▶ **Your assignment**:
In the listing below, the answer starts at the line that has "Image resolution: width=1470, height=1137." and stops after the line that has "Cours de français (983, 791)"; please repeat that part exactly and nothing more.

▶ **Information supplied**:

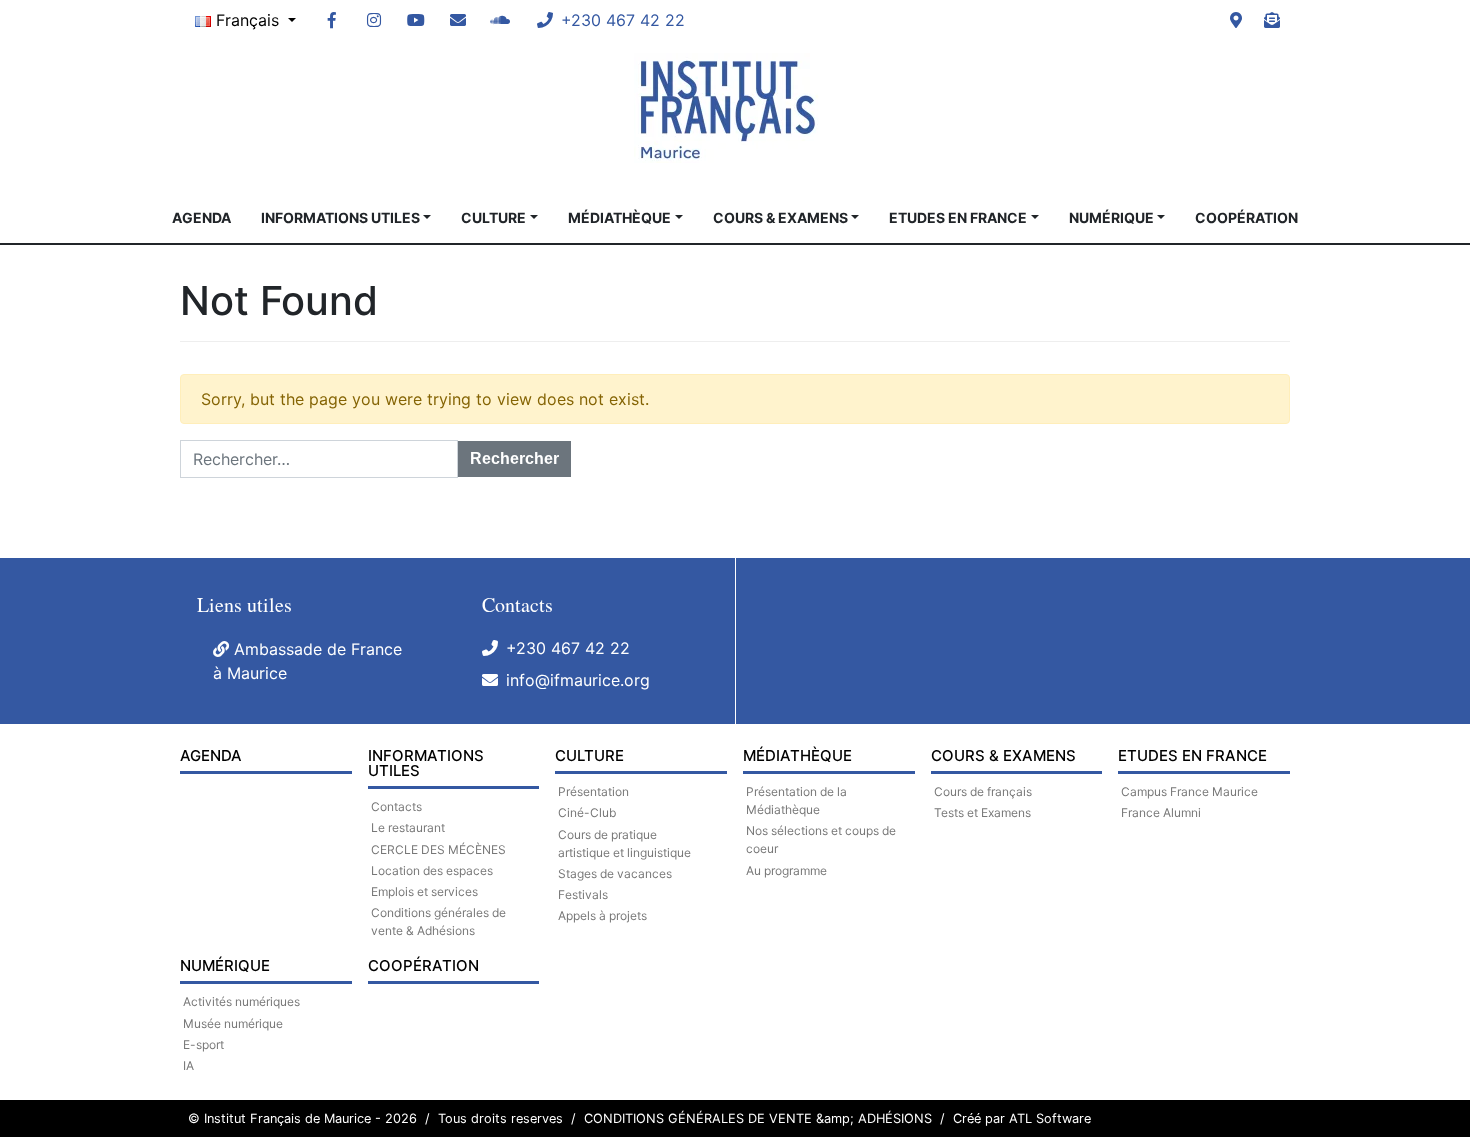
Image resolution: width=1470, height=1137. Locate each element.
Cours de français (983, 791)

==

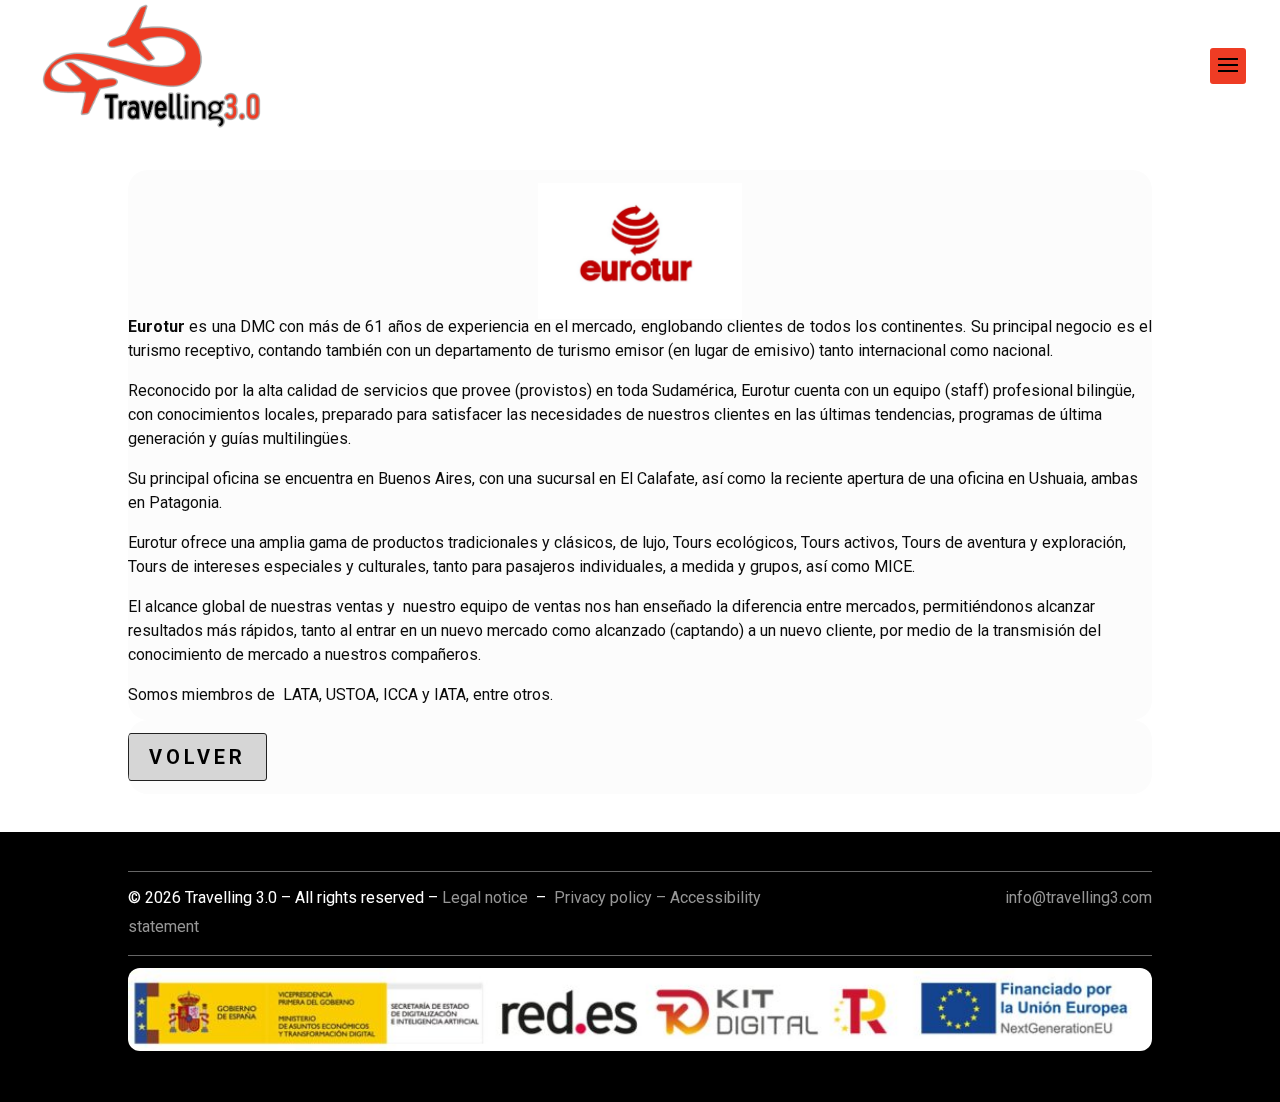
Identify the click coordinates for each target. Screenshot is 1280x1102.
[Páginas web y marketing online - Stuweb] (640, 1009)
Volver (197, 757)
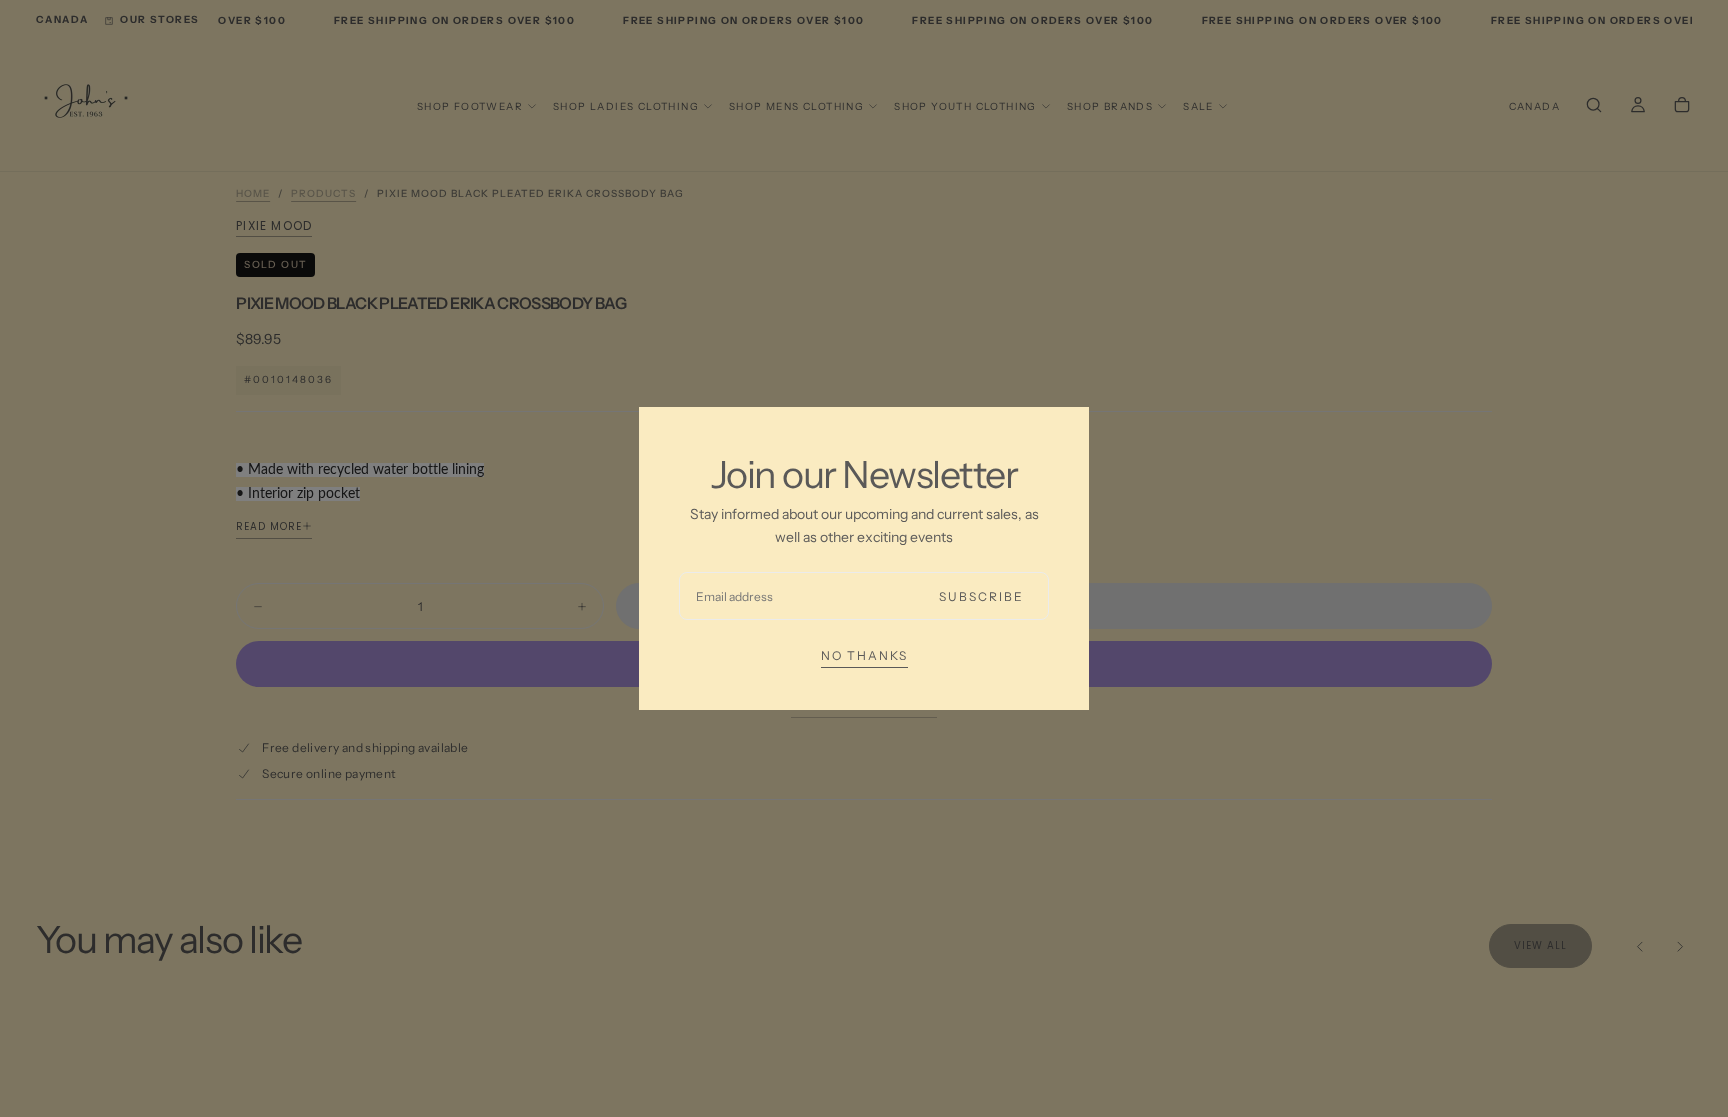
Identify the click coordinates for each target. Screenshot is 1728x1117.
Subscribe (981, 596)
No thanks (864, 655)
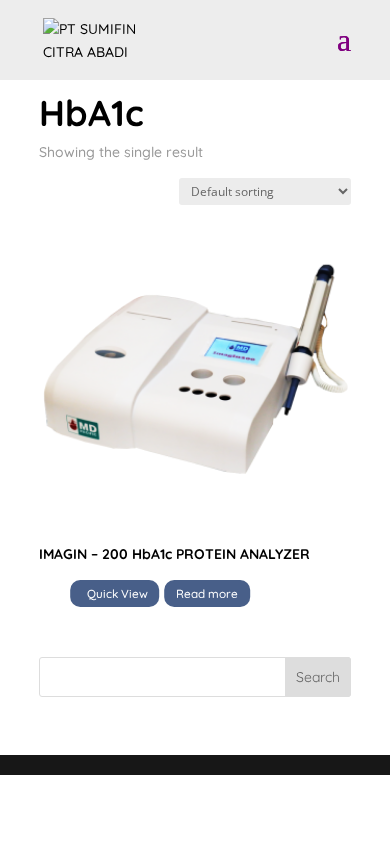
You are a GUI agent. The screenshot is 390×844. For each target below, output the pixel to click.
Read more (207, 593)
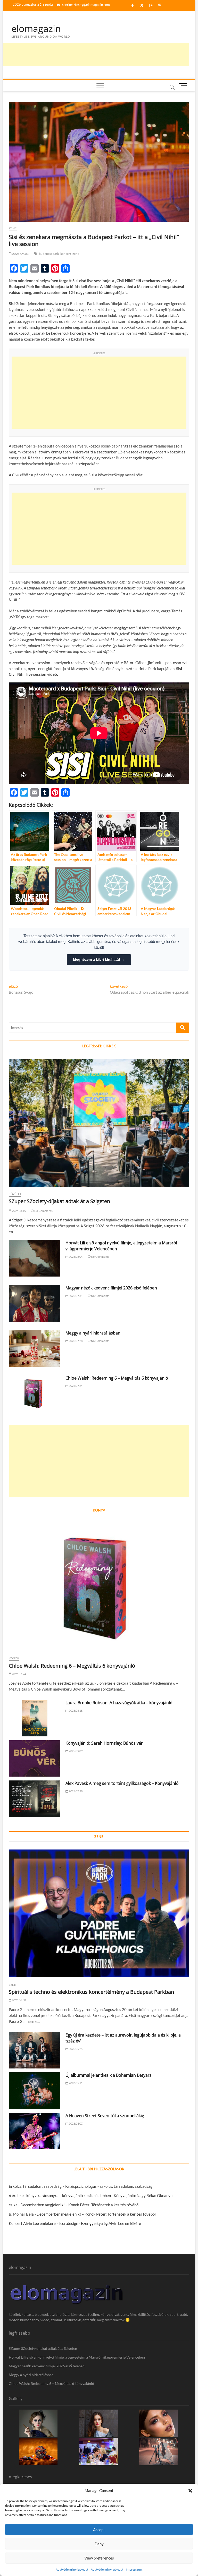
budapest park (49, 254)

==

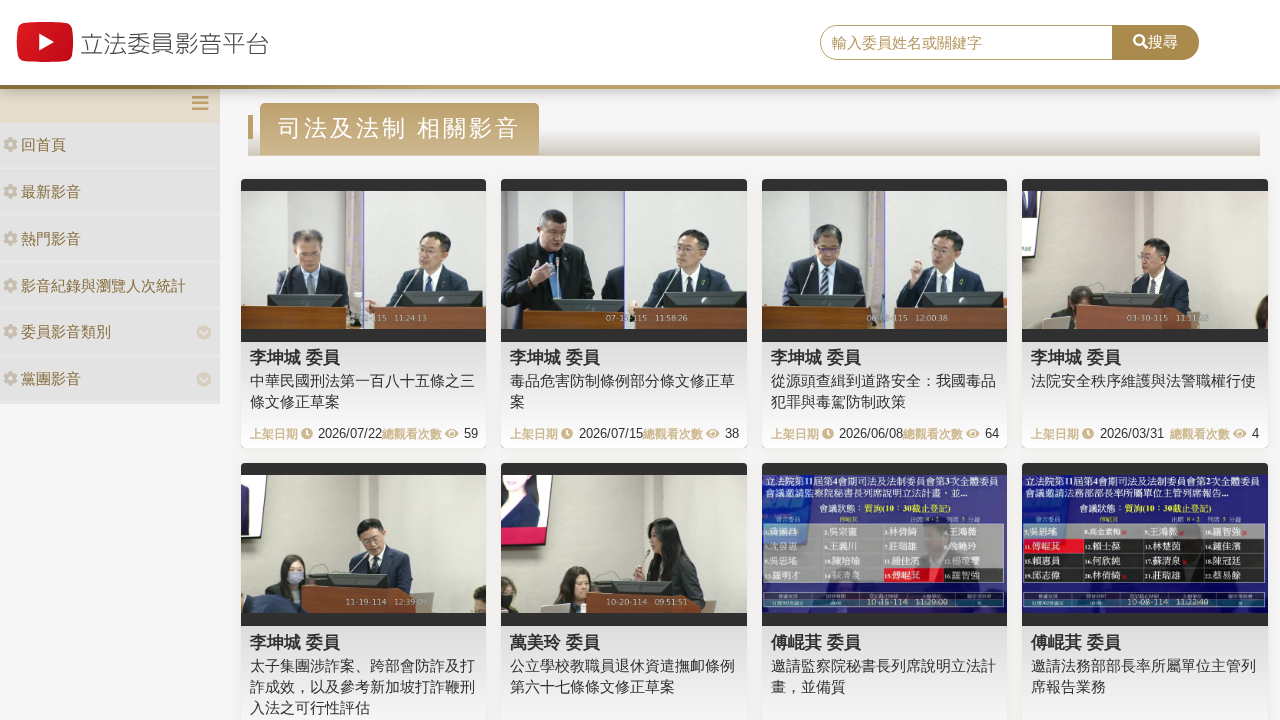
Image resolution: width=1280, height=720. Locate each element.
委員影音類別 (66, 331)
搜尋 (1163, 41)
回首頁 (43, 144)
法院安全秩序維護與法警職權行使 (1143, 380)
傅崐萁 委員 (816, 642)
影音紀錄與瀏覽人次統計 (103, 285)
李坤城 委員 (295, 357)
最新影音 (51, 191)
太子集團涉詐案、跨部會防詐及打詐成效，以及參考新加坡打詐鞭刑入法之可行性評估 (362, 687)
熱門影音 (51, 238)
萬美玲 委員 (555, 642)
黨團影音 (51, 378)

▶ **Solution**:
Image resolution: width=1470, height=1137. Locate each element.
Cours de français (983, 791)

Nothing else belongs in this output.